The head of Britain's financial watchdog said in comments published on Wednesday that if needed he would back a multi-billion-pound tax onbanks as a measure to curb large bonuses for banking executives.
Adair Turner, chairman of the Financial Services Authority, said he would support taxes on the financial sector in a bid to prevent such bonuses for executives if they continued with excessive risk-taking.
Excessive risk-taking has been blamed for helping spark the global financial crisis and prompted a multi-billion pound taxpayer bailout of the British banking sector.
Lord Turner also criticised some activities of London's financial sector as "socially useless" and questioned whether it has grown too large.
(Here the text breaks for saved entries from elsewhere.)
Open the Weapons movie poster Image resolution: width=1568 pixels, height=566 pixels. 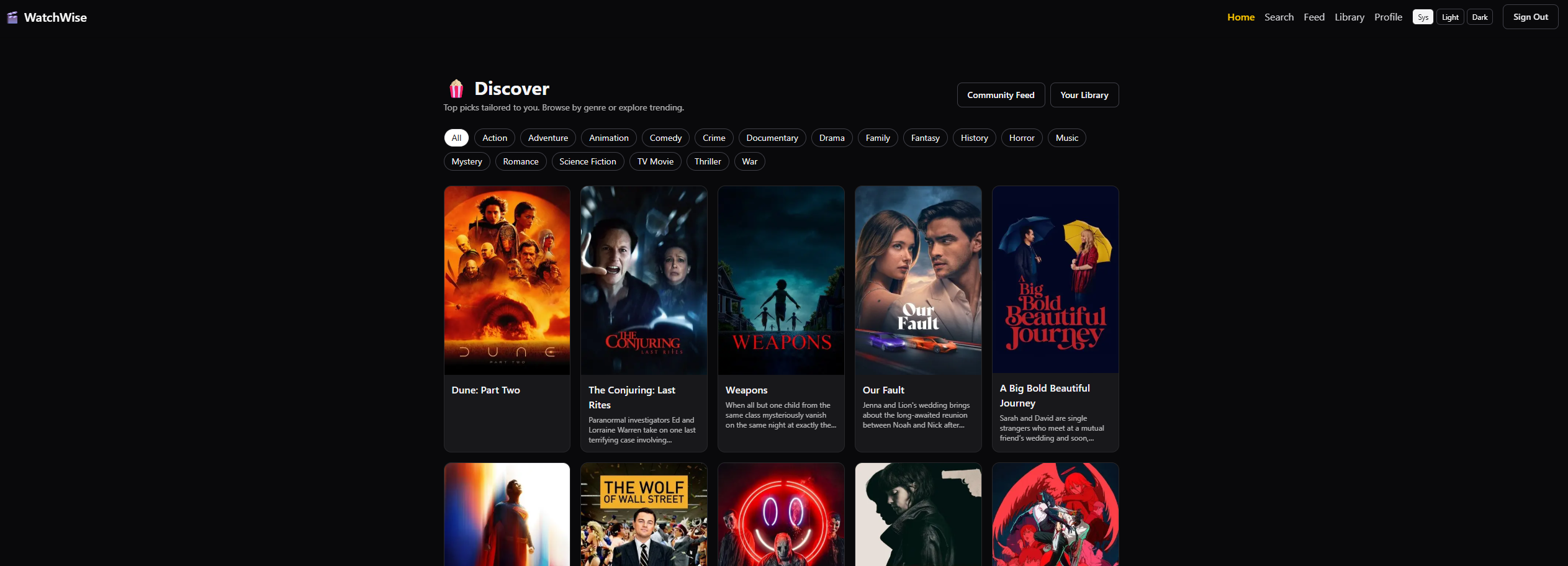pos(781,281)
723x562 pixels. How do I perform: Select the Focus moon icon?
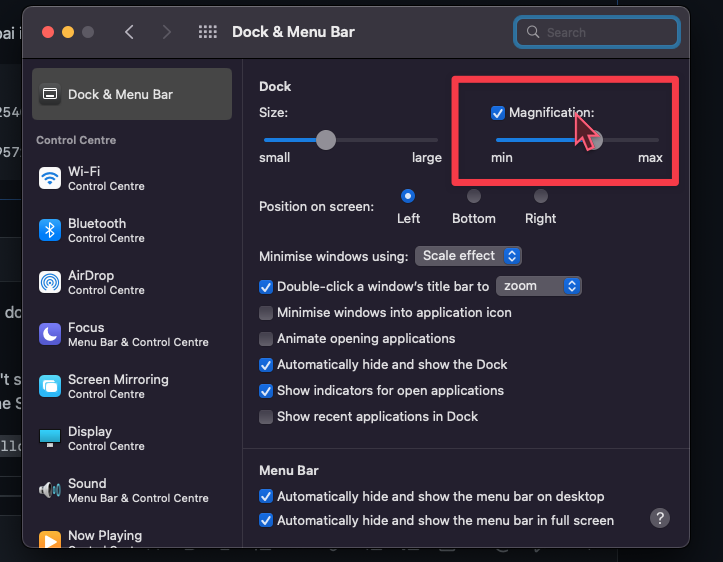[50, 334]
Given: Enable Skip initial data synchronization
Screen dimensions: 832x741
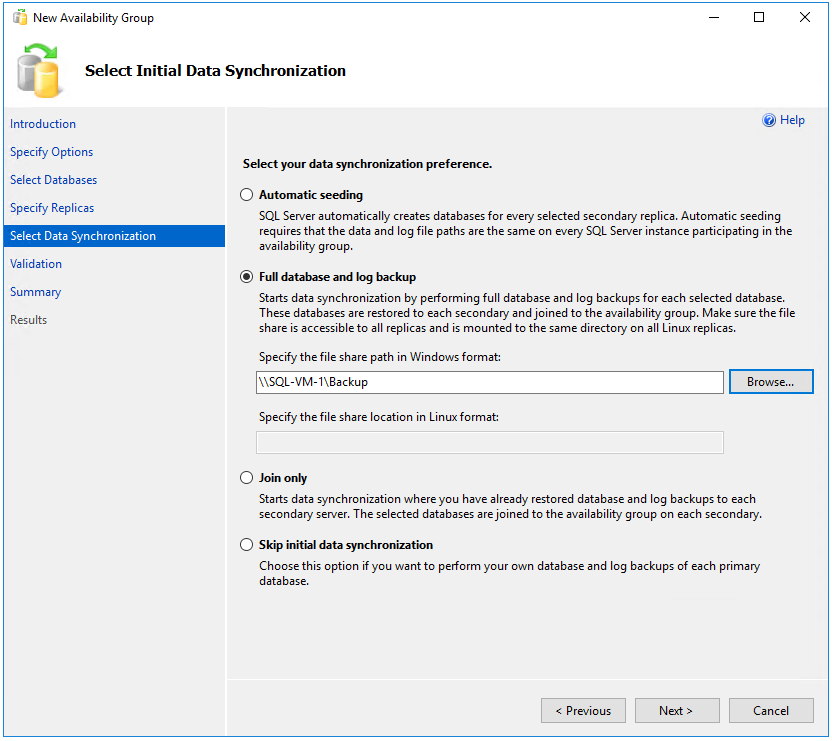Looking at the screenshot, I should 246,544.
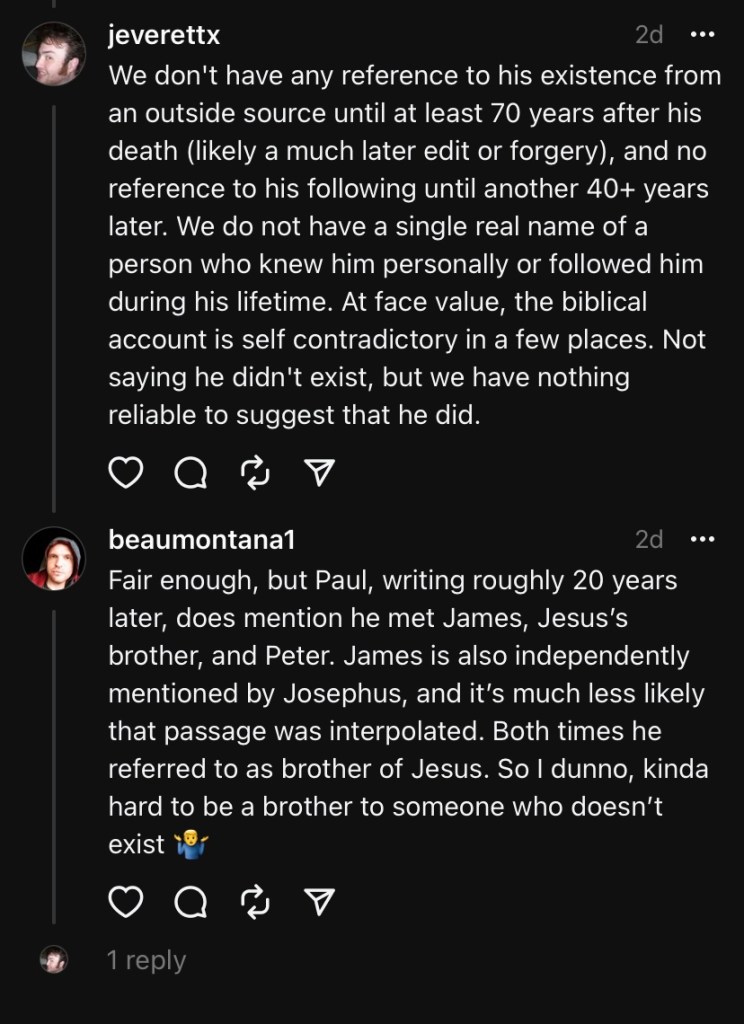
Task: Repost jeverettx's post
Action: point(255,473)
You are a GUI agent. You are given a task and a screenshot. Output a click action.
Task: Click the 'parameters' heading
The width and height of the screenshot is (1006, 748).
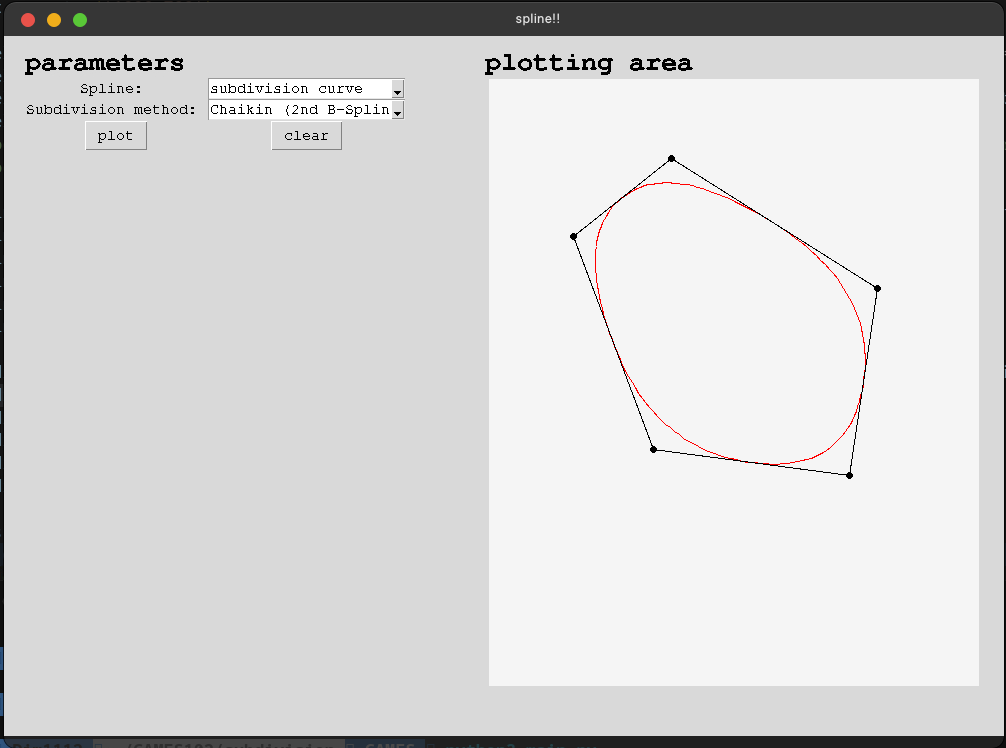click(x=104, y=63)
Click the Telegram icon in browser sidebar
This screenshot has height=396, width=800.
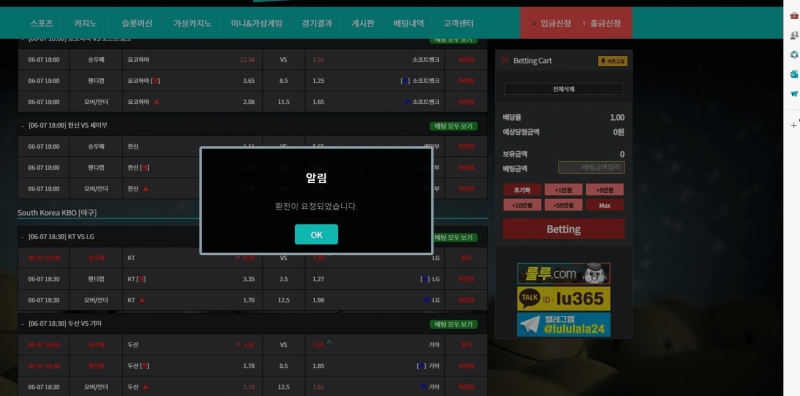coord(794,94)
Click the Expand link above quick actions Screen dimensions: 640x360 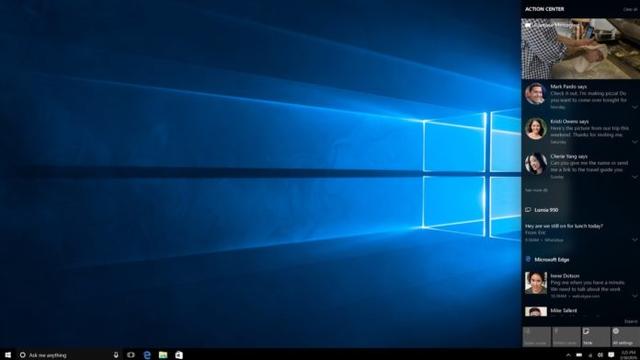coord(631,322)
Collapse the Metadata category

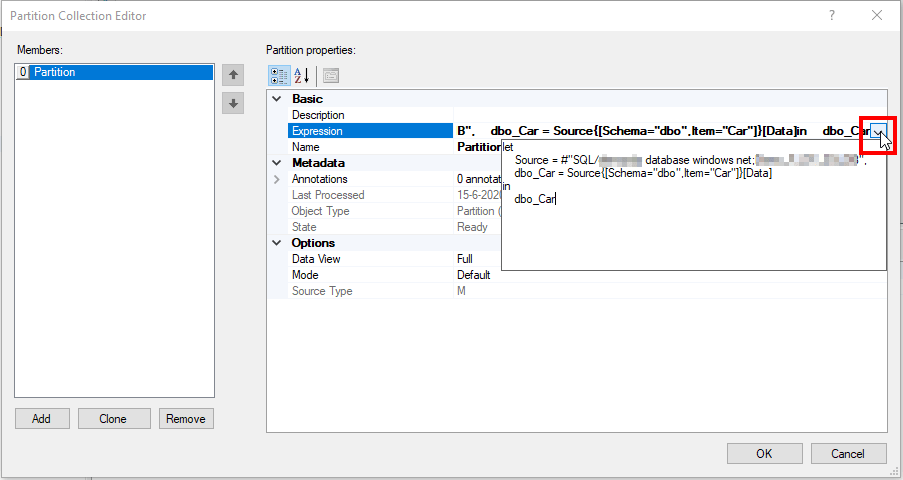tap(277, 163)
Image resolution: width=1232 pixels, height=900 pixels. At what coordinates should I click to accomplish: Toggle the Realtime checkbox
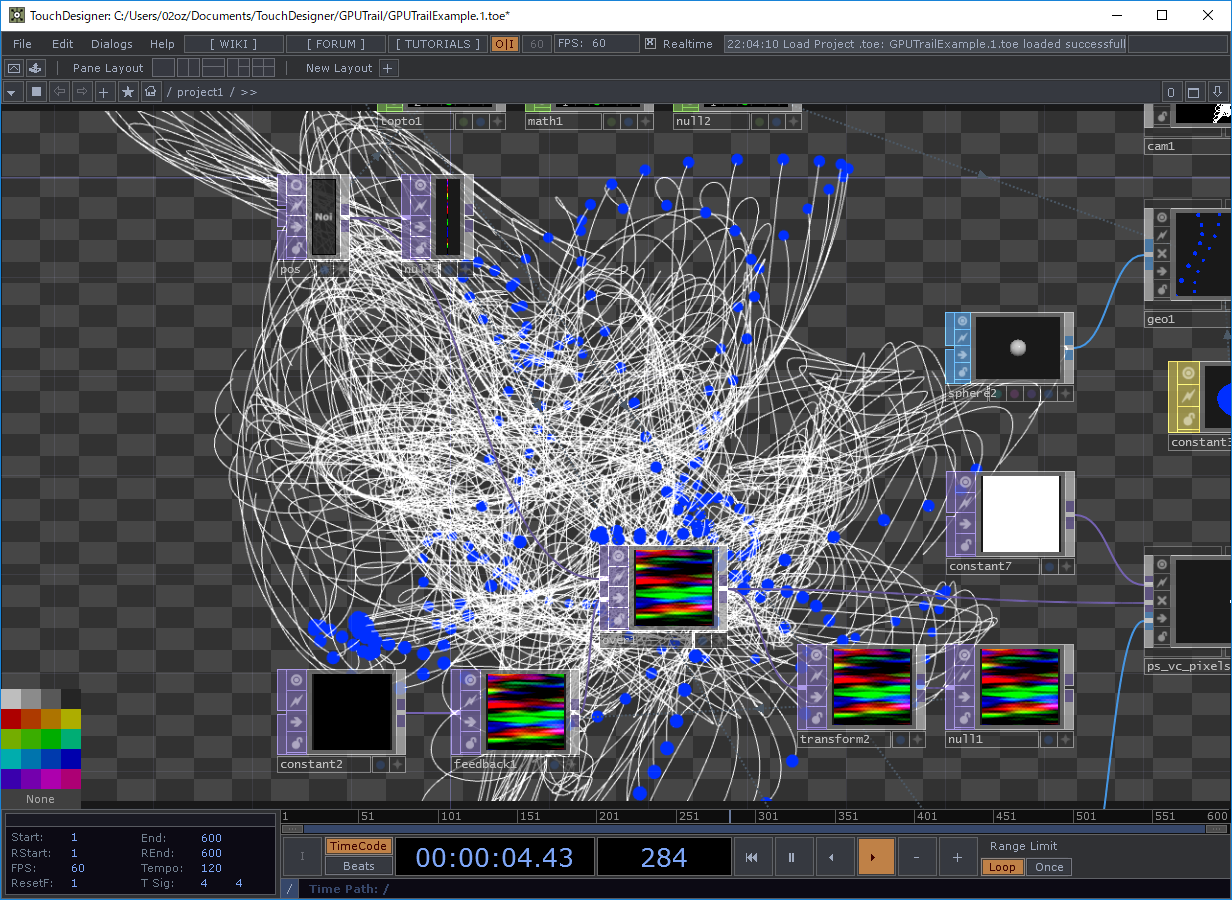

"If you want to stop excessive pay in a swollen financial sector you have to reduce the size of that sector or apply special taxes to its pre-remuneartion profit," Turner said in an interview with current affairs magazine Prospect.
"Higher capital requirements against trading activities will be our most powerful tool to eliminate excessive activity and profits. And if increased capital requirements are insufficient I am happy to consier taxes on financial transactions...Tobin taxes."
A Tobin tax is a small tax on foreign exchange transactions, originally proposed by American economist James Tobin in the 1970s to discourage speculative trading.
Turner said a tax on the millions of transactions in the sector would cut banks' profits and reduce the pool of money available for bonuses.
He said the level of pay in the sector may be caused by "over-simplistic financial deregulation", describing this as the "really fundamental question".
"This is not a question that any of the politicians have focused on but I think it's an important and legitimate issue of public concern," he said.
Turner's comments were published yesterday on the front pages of several British newspapers.
Aides to Britain's finance minister Alistair Darling told the Financial Times that such taxes were not under consideration.
The comments come after the FSA earlier this month outlined new rules on bonuses for banking executives, unveiling a new code of practice that will come into effect from 2010.
Analysts argue that large bonuses, particularly in Europe and the United States, damaged the ability of leading bank executives to take well-judged business risks in the run-up to the meldown.